Pesantren merupakan sebuah konsep yang selalu menginspirasi. Ada banyak materi untuk dibahas, meskipun rutinitas yang berjalan seperti monoton dan itu itu saja.
Konsep Budaya
Kenapa pesantren mampu bertahan lama, bahkan bisa dikatakan sudah ada sejak sejarah awal manusia? Ketika pertama manusia menerima pengetahuan dari yang Maha Tahu.
Pesantren (“pesan” dan “tren”). Singkat kata, pesantren berarti “pesan yang selalu aktual”. Hangat untuk dibahas, didiskusikan, direka ulang, dan seterusnya. Maka, diperlukan pula suatu seminar atau halaqah, hiwar, pelatihan, workshop, dan seterusnya. Pesantren pada tahap ini merupakan upaya menangkap kesadaran. Karena, pembahasan, diskusi, serta pengajian tidak datang dari satu arah, melainkan multidimensi. Tema tema demikian sangat kaya di pesantren, terutama pada tradisi Bahtsul Masail (membahas beberapa persoalan).
Mencari dimensi budaya pada pesantren sebenarnya tidak sulit, karena berangkat dari hasrat pengetahuan manusia sejak dari Nabi Adam as. Karena, pengetahuan tersebut, manusia menjadi “makhluk berbudaya ‘.
Pesantren sangat menjunjung tinggi hasrat pengetahuan. Ada banyak ayat Al Quran dan hadis hadis Rasulullah saw yang menyebutkan tentang ilmu. Karena, ilmu, bagi orang orang pesantren, manusia lebih unggul daripada malaikat dan iblis.
Pesantren dari aspek sejarah merupakan pengembangan dari tradisi masjid. Karena, masjid merupakan pusat informasi, ekonomi, politik, sosial, maupun budaya secara umum. Perbedaan masjid dan pesantren adalah: jika masjid berfungsi sebagai sarana ibadah dan kegiatan kegiatan sosial, maka pesantren menghadirkan satu komunitas budaya dengan beragam kepentingan dan kebutuhan masyarakat.

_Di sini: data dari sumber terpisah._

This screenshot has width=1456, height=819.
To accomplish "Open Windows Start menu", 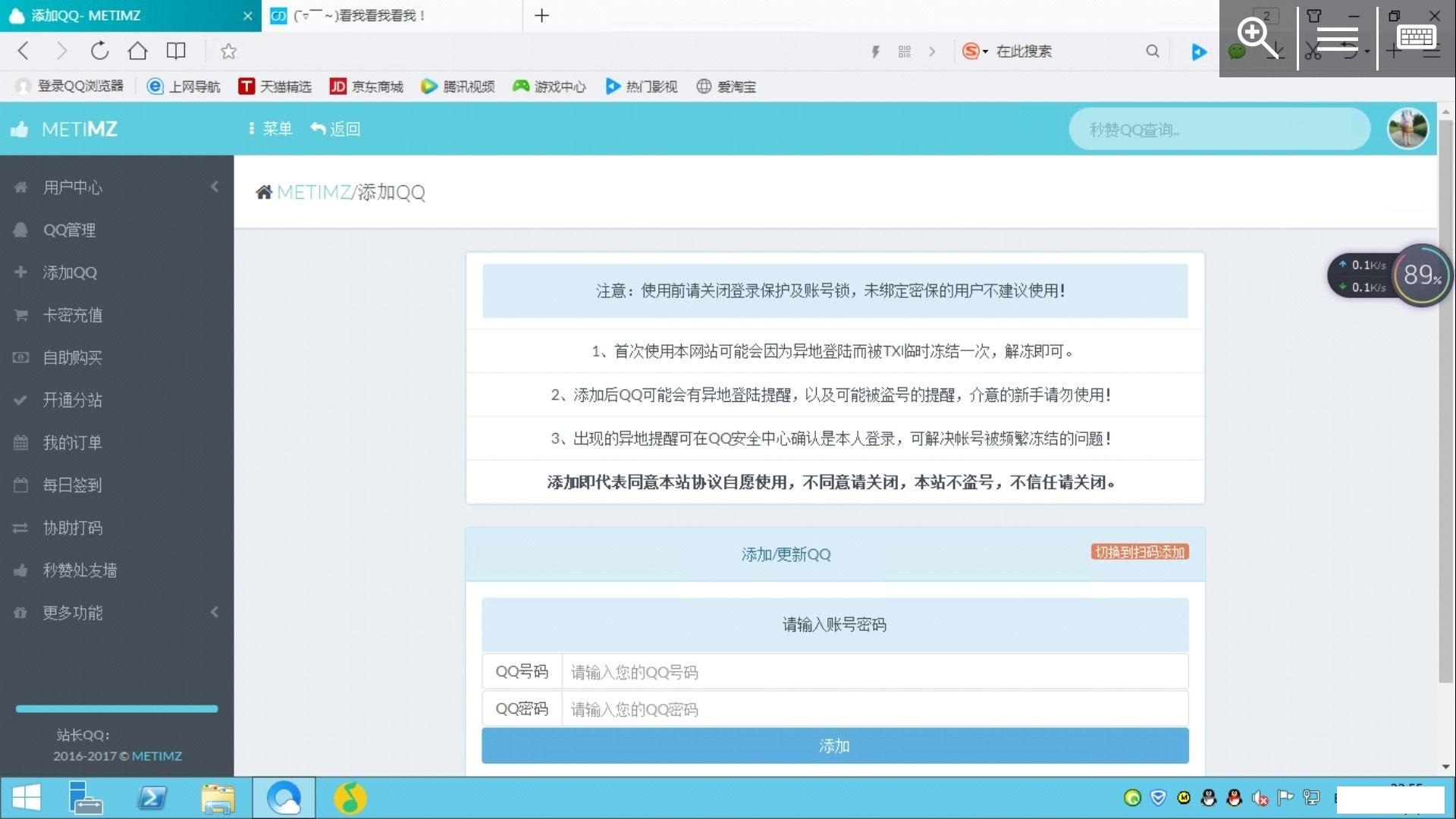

Pesantren, Yayasan, dan Lembaga Ekonomi
Dalam menatap realitas kekinian, tidak bisa hanya memandang pesantren an sich sebagai lembaga keagamaan. Karena, pesantren pada hakikatnya adalah konsep budaya. Pesantren memerlukan masyarakat dalam membentuk keberlangsungan rutinitas beribadah seperti sholat berjamaah, mengumpulkan zakat, dan memperingati hari hari besar. Sehingga setiap pesantren mempunyai ciri khas tertentu. Tidak ada pesantren tanpa adanya masyarakat yang membentuk budaya.
Guna ketertiban administrasi dalam membangun relasi ke berbagai institusi dan masyarakat, pesantren memerlukan sebuah lembaga terstruktur sebagaimana yayasan. Pesantren bisa saja tanpa ada struktur, tapi akan lebih terprogram jika diadakan lembaga atau yayasan.
Begitu pula, dalam bidang bidang usaha yang dibangun oleh orang orang pesantren guna perbaikan ekonomi masyarakat, pesantren dapat membangun sebuah perusahan atau bank. Pesantren memiliki peranan dalam meningkatkan produksi barang, mengatur modal, dan distribusi distribusi perekonomian. Tidak sedikit pesantren yang memiliki usaha usaha seperti pabrik kerupuk, pabrik tempe, pabrik rokok, industri batik, industri sarung, industri air mineral, dan sebagainya.